(Work request):
Copy each line of the data exactly. Leave nothing out.

[Dataset items]
BEGIN

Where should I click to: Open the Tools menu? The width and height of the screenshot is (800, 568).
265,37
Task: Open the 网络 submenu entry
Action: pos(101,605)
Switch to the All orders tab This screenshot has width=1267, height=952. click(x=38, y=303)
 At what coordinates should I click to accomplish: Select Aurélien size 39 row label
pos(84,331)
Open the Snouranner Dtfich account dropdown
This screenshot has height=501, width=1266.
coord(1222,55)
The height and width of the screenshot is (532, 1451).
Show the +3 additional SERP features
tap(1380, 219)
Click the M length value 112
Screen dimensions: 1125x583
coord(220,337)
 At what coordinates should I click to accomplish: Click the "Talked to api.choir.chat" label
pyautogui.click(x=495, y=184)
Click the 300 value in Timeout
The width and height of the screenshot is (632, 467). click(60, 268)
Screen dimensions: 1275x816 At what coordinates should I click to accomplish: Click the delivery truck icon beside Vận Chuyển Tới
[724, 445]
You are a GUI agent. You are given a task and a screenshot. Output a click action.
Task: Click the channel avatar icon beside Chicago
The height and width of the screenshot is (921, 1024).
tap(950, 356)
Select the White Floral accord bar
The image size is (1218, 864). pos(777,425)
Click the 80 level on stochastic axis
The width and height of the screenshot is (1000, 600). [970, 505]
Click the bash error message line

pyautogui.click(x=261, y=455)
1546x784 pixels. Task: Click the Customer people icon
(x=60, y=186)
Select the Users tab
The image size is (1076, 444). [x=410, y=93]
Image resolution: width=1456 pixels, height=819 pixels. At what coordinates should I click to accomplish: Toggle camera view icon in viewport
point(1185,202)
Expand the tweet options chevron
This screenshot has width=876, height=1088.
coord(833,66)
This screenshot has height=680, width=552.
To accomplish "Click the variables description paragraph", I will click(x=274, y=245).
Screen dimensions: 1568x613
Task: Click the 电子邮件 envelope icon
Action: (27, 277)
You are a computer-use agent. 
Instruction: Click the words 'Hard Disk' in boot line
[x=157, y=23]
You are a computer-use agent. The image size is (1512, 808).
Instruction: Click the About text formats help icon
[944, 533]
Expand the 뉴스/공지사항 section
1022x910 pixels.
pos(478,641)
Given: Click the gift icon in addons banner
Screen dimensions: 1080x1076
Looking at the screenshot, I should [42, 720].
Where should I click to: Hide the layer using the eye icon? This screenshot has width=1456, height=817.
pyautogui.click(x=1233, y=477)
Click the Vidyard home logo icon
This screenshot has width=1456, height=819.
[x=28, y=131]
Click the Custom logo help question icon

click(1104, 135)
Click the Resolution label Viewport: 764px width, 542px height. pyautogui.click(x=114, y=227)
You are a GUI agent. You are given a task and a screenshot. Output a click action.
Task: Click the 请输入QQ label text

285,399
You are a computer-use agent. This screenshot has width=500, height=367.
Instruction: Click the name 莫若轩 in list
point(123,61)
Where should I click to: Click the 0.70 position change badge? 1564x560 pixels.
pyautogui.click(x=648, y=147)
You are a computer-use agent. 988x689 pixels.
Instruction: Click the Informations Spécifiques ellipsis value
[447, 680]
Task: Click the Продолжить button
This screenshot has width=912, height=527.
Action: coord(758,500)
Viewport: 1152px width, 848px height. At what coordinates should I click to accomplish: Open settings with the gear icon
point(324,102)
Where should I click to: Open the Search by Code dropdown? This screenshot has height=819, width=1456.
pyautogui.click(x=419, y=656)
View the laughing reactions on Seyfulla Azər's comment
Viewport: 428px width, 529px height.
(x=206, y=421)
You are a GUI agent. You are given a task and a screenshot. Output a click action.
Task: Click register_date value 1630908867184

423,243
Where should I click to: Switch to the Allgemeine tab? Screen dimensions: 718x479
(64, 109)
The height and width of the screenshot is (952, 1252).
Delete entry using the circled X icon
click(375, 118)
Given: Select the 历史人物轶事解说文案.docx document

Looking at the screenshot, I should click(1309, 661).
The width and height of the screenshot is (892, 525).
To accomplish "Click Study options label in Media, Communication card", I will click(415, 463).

END

(Solution to the problem):
Where should I click to: Open the Tools menu? The width and height of the screenshot is (800, 568).
265,37
Task: Open the 网络 submenu entry
Action: pos(101,605)
Switch to the All orders tab This screenshot has width=1267, height=952. click(x=38, y=303)
 At what coordinates should I click to accomplish: Select Aurélien size 39 row label
pos(84,331)
Open the Snouranner Dtfich account dropdown
This screenshot has height=501, width=1266.
coord(1222,55)
The height and width of the screenshot is (532, 1451).
Show the +3 additional SERP features
tap(1380, 219)
Click the M length value 112
Screen dimensions: 1125x583
coord(220,337)
 At what coordinates should I click to accomplish: Click the "Talked to api.choir.chat" label
pyautogui.click(x=495, y=184)
Click the 300 value in Timeout
The width and height of the screenshot is (632, 467). click(60, 268)
Screen dimensions: 1275x816 At what coordinates should I click to accomplish: Click the delivery truck icon beside Vận Chuyển Tới
[724, 445]
You are a GUI agent. You are given a task and a screenshot. Output a click action.
Task: Click the channel avatar icon beside Chicago
The height and width of the screenshot is (921, 1024).
tap(950, 356)
Select the White Floral accord bar
The image size is (1218, 864). pos(777,425)
Click the 80 level on stochastic axis
The width and height of the screenshot is (1000, 600). [970, 505]
Click the bash error message line

pyautogui.click(x=261, y=455)
1546x784 pixels. Task: Click the Customer people icon
(x=60, y=186)
Select the Users tab
The image size is (1076, 444). [x=410, y=93]
Image resolution: width=1456 pixels, height=819 pixels. At what coordinates should I click to accomplish: Toggle camera view icon in viewport
point(1185,202)
Expand the tweet options chevron
This screenshot has width=876, height=1088.
coord(833,66)
This screenshot has height=680, width=552.
To accomplish "Click the variables description paragraph", I will click(x=274, y=245).
Screen dimensions: 1568x613
Task: Click the 电子邮件 envelope icon
Action: (27, 277)
You are a computer-use agent. 
Instruction: Click the words 'Hard Disk' in boot line
[x=157, y=23]
You are a computer-use agent. The image size is (1512, 808).
Instruction: Click the About text formats help icon
[944, 533]
Expand the 뉴스/공지사항 section
1022x910 pixels.
pos(478,641)
Given: Click the gift icon in addons banner
Screen dimensions: 1080x1076
Looking at the screenshot, I should [42, 720].
Where should I click to: Hide the layer using the eye icon? This screenshot has width=1456, height=817.
pyautogui.click(x=1233, y=477)
Click the Vidyard home logo icon
This screenshot has width=1456, height=819.
[x=28, y=131]
Click the Custom logo help question icon

click(1104, 135)
Click the Resolution label Viewport: 764px width, 542px height. pyautogui.click(x=114, y=227)
You are a GUI agent. You are given a task and a screenshot. Output a click action.
Task: Click the 请输入QQ label text

285,399
You are a computer-use agent. This screenshot has width=500, height=367.
Instruction: Click the name 莫若轩 in list
point(123,61)
Where should I click to: Click the 0.70 position change badge? 1564x560 pixels.
pyautogui.click(x=648, y=147)
You are a computer-use agent. 988x689 pixels.
Instruction: Click the Informations Spécifiques ellipsis value
[447, 680]
Task: Click the Продолжить button
This screenshot has width=912, height=527.
Action: coord(758,500)
Viewport: 1152px width, 848px height. At what coordinates should I click to accomplish: Open settings with the gear icon
point(324,102)
Where should I click to: Open the Search by Code dropdown? This screenshot has height=819, width=1456.
pyautogui.click(x=419, y=656)
View the laughing reactions on Seyfulla Azər's comment
Viewport: 428px width, 529px height.
(x=206, y=421)
You are a GUI agent. You are given a task and a screenshot. Output a click action.
Task: Click register_date value 1630908867184

423,243
Where should I click to: Switch to the Allgemeine tab? Screen dimensions: 718x479
(64, 109)
The height and width of the screenshot is (952, 1252).
Delete entry using the circled X icon
click(375, 118)
Given: Select the 历史人物轶事解说文案.docx document

Looking at the screenshot, I should click(1309, 661).
The width and height of the screenshot is (892, 525).
To accomplish "Click Study options label in Media, Communication card", I will click(415, 463).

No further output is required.